L’une des spécificités de cette opération est son caractère « réducteur d’intérêt ». Ce mécanisme vise à convertir un crédit normal de développement octroyé par l’Association internationale de développement (IDA) en dons grâce aux ressources accordés par les bailleurs externes selon des critères de performance clairement définis.

Dans le cas du Nigeria, les bailleurs de fonds, notamment le Rotary International, les Centres de lutte contre les maladies, la Fondation des Nations Unies et la Fondation Bill et Melinda Gates, ont accepté de prendre en charge la valeur actuelle nette de l’endettement dès que les indicateurs de performance prédéterminés auront été atteints.

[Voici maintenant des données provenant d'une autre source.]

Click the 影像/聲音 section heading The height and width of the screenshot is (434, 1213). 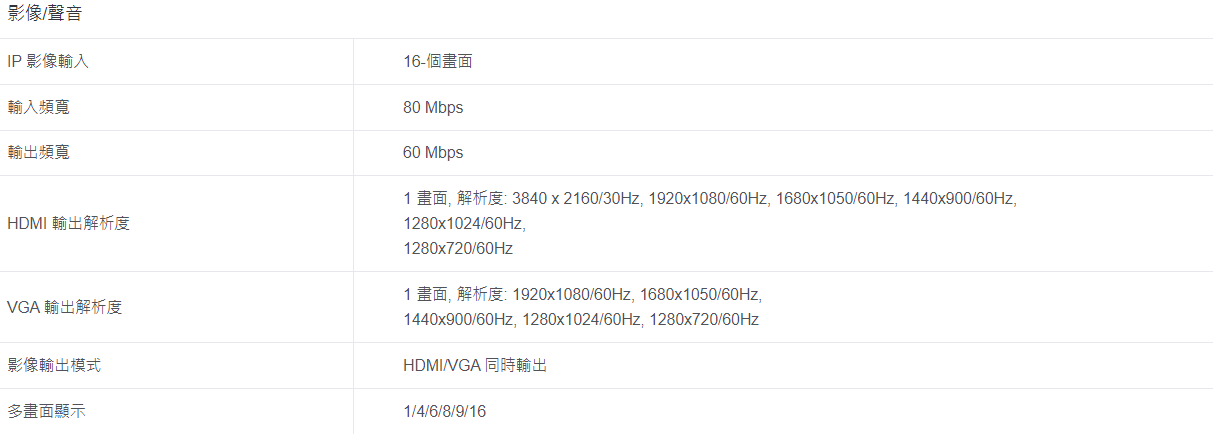coord(45,13)
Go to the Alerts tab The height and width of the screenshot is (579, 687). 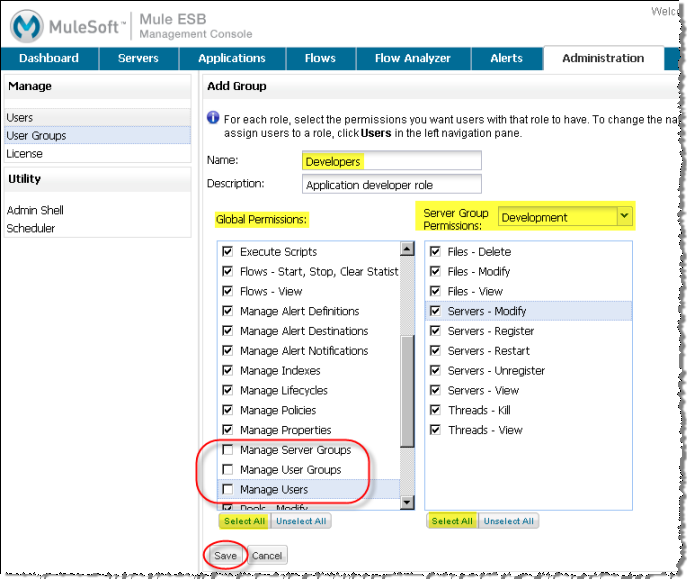pyautogui.click(x=506, y=58)
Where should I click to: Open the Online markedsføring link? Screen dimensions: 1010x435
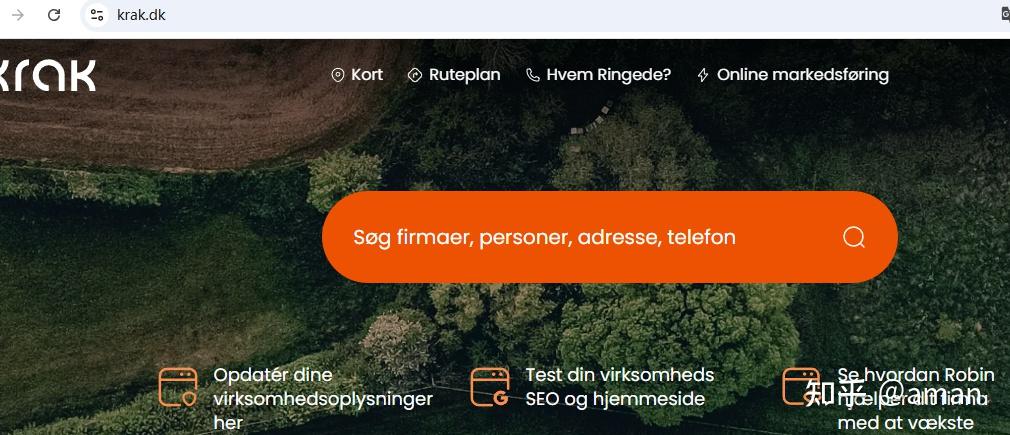803,75
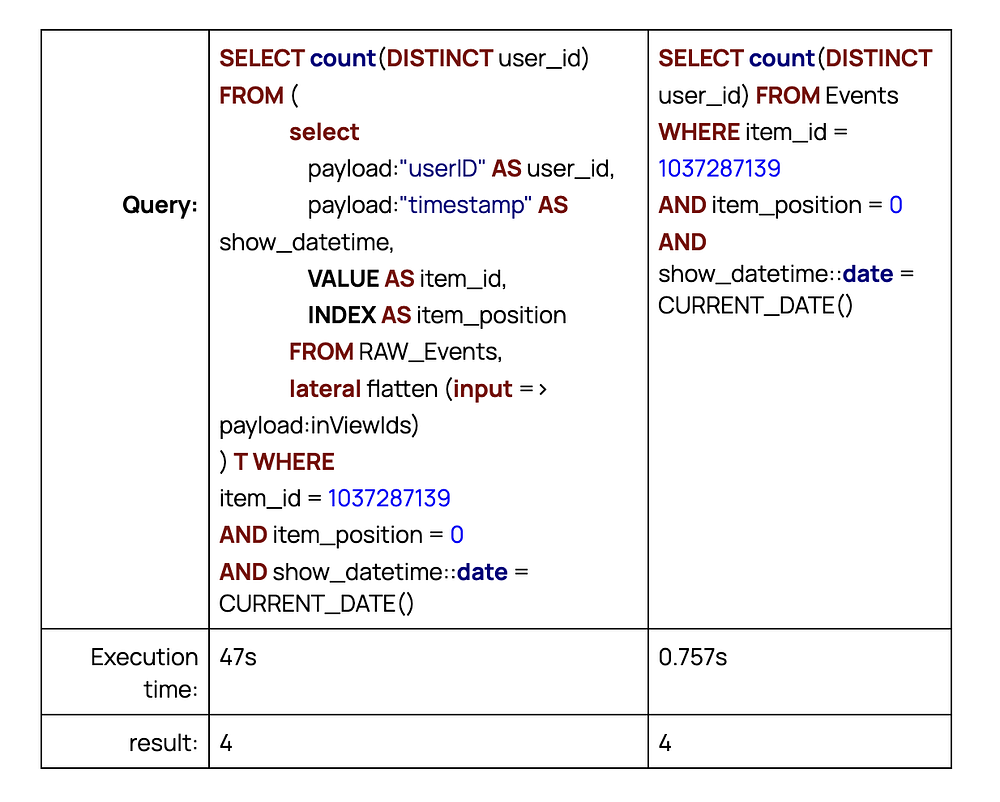Click 1037287139 in the right query
Screen dimensions: 1000x802
pos(719,169)
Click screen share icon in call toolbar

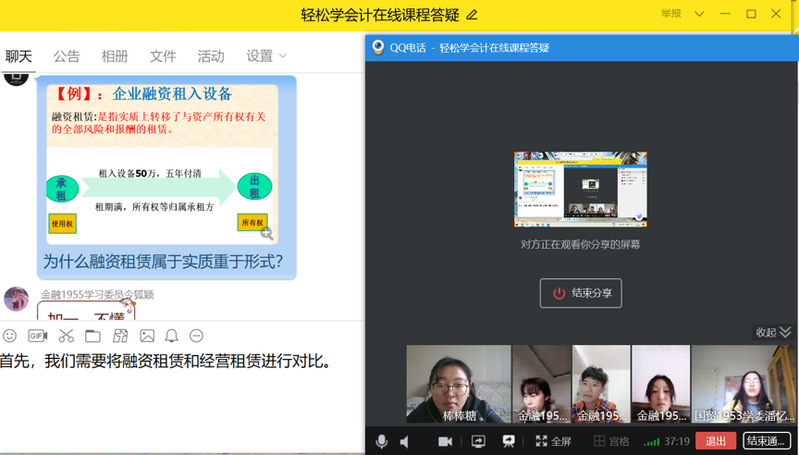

« Étant donné que nous sommes sur le point de réaliser l’objectif de l’éradication de la polio, nous devons faire des progrès rapides en vue de la consolidation de la vaccination systématique dans le cadre d’un dispositif efficace d’administration des soins de santé primaires », a conclu Onnu Ruhl, le directeur des opérations de la Banque mondiale au Nigeria. « Il est inimaginable que pendant que nous avons une couverture de la lutte contre la poliomyélite de plus 80 % dans toutes les régions du pays, le pourcentage des enfants vaccinés dans certains États soit encore inférieur à 5 %. Si nous voulons régler ce problème, il est tout à fait essentiel de garantir une gestion efficace de la performance et d’accroître les mesures incitatives pour les personnels de santé ».